I'm not comparing the shutting down of a video game to these personal tragedies, not at all. I would gladly give up every game I own for the chance to see them again, twice over. But online games have always been a refuge for me. When I don't want to worry about money, I figure out which WoW class I want to level next, or a concept for a City of Heroes character. It's been a constant in my life, a place where I can go to socialize with people who share a common interest, are nerdy like me and I don't have to worry about things going on in my personal life.

These past five years, City of Heroes has been a reliable place I can go. In Paragon City, I could fly around, run at super speeds or leap tall buildings while beating up the various (and sometimes ridiculous) villains of the universe. Or be a cheesy, dastardly villain who steals P.L.O.T. devices. I knew Paragon City, and I fit in there.

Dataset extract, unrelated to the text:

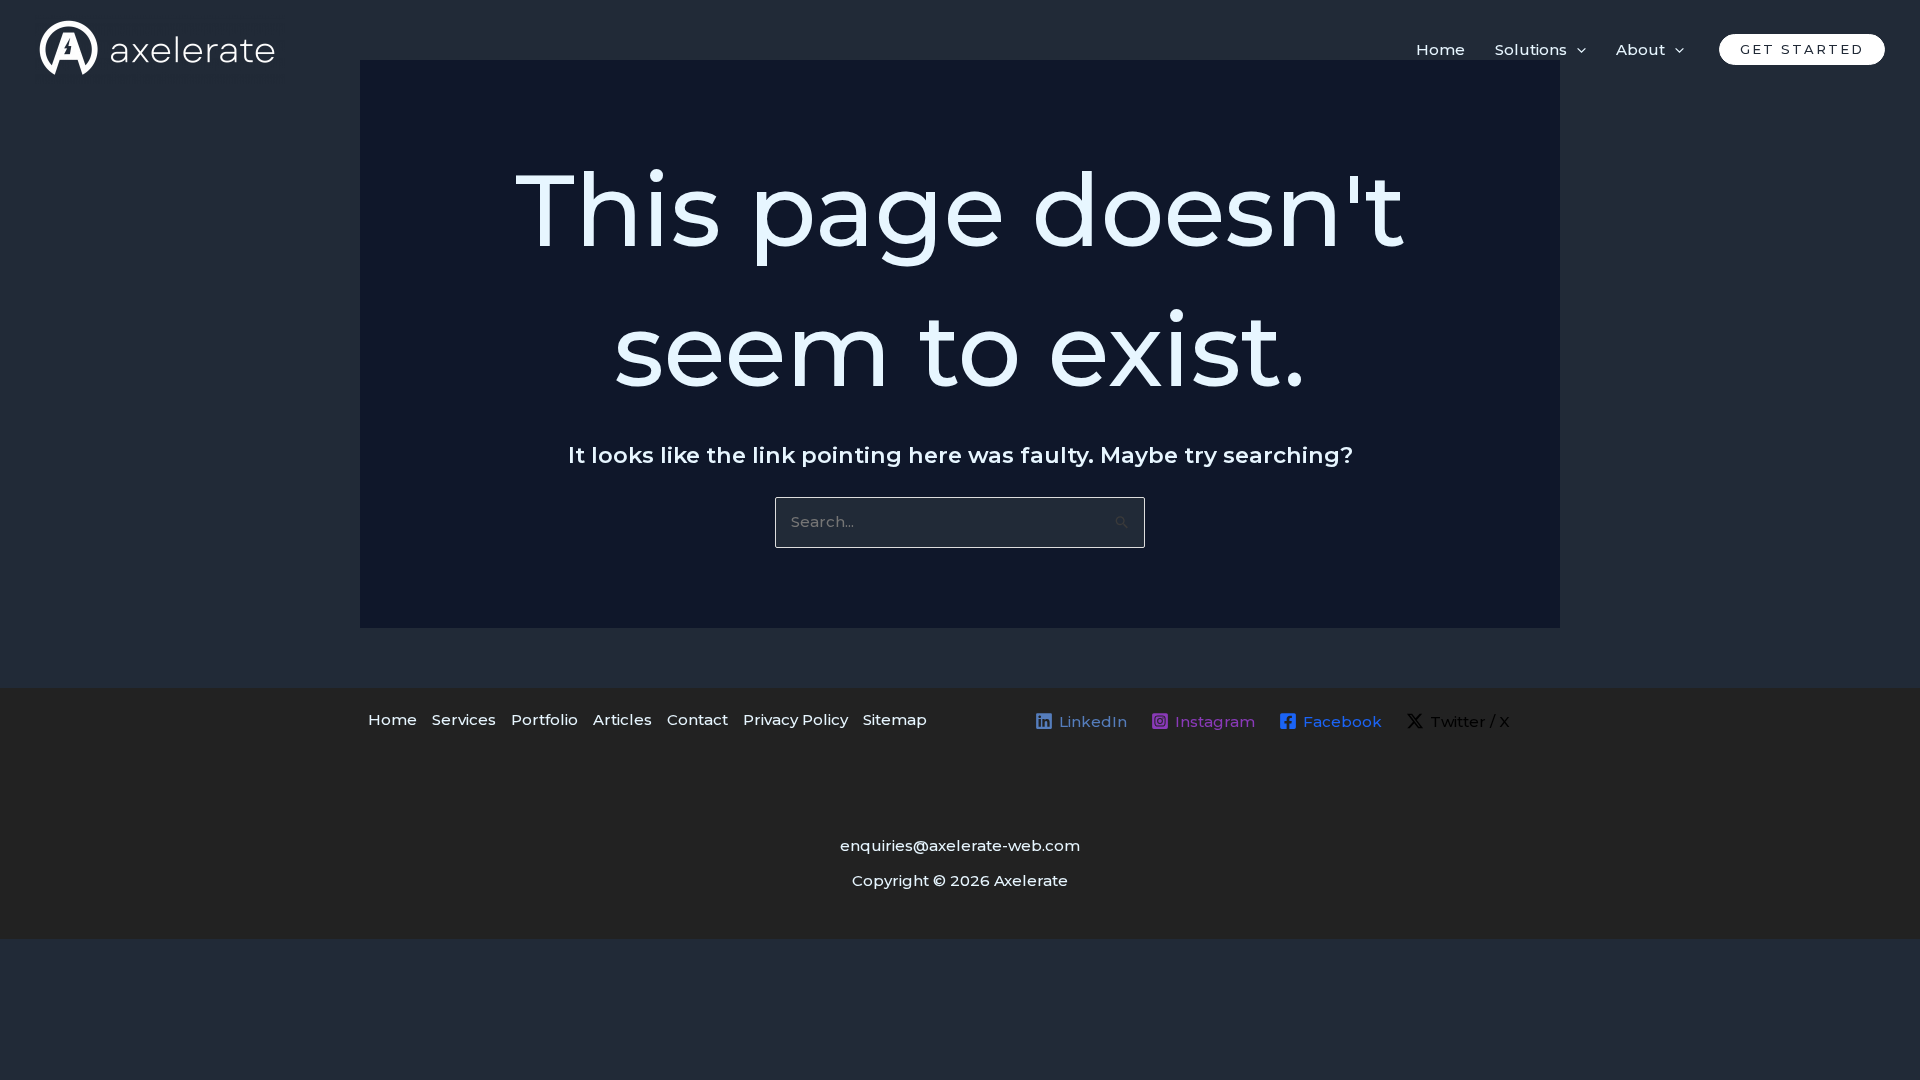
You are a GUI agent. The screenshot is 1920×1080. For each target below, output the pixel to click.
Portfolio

This post is delayed because I didn't know how to respond to the announcement. I read it on Twitter and thought it was a joke. City of Heroes had endured through many of the ups and downs of the industry, surely they wouldn't shut it down out of nowhere. But they did, and I felt kicked in the gut. Now, as this is sinking in I find myself in the predicament of trying to figure out how to say goodbye. There is so much I have never experienced. I have never had a max level character. I have never gone on a Hami Raid, or defeated Statesman or Lord Recluse.

I could try to do these things, to flesh out my experience in the game before I leave. Or I could sit and remember the times we had. The many Frostfire runs, the ridiculous adventures of myself and my friend, The Boogie Knight, and the times I spent with the Jerks Super Group started by Scott Sharkey. Words cannot express the quality of the community and the Roleplay I experienced in this game as well.

I find myself groping for another game to fill the void before this one leaves me, and I'm coming up empty. I bought Guild Wars 2 today, a decision many may disagree with due to NCSoft being the one who shut down the game. I don't blame them, I've seen the quarter call earnings. Aion brought in twice as much money as City of Heroes, and nobody I know has heard of anything from that game in months. I hope it will fill the void but I truly don't know. Even World of Warcraft cannot provide me the experience I found in that game. I doubt anything ever will.

What I am left with is a profound sense that no part of my life is sacred from the feeling of loss. Online games used to be my refuge, and now I am acutely aware that this ground is not safe either. It is difficult for me to trust to begin with, and investing myself in a new game will be significantly harder. You never do trust as easily as you do the first time.